[Start of section]

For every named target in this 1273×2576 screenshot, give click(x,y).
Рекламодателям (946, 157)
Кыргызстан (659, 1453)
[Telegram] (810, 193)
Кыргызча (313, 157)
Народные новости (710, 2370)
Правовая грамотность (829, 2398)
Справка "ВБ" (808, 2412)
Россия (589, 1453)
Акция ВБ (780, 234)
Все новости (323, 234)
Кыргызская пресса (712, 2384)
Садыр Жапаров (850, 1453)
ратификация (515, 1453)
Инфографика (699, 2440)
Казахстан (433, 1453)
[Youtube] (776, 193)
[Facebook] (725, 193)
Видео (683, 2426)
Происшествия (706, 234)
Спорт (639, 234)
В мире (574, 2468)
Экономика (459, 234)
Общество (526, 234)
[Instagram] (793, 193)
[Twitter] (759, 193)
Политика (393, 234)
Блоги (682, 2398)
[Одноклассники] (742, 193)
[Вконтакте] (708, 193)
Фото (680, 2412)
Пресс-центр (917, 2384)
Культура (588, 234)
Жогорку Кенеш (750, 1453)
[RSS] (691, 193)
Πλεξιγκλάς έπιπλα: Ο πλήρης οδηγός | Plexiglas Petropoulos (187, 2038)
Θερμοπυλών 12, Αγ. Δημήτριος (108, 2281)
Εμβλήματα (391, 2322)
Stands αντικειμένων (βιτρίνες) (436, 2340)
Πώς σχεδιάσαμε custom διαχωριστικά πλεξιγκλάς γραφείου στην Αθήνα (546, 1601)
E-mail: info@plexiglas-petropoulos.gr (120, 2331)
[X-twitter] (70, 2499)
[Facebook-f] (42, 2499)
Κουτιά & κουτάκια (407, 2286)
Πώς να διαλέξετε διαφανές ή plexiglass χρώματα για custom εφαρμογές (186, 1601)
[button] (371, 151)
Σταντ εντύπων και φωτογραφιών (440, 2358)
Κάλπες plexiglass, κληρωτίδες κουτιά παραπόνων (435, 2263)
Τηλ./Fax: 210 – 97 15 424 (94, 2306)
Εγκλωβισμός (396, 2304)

[End of section]

= Assignment =
Where a line in the material above holds "custom", copy that line.

= Solution for this problem =
Πώς σχεδιάσαμε custom διαχωριστικά πλεξιγκλάς γραφείου στην Αθήνα (546, 1601)
Πώς να διαλέξετε διαφανές ή plexiglass χρώματα για custom εφαρμογές (186, 1601)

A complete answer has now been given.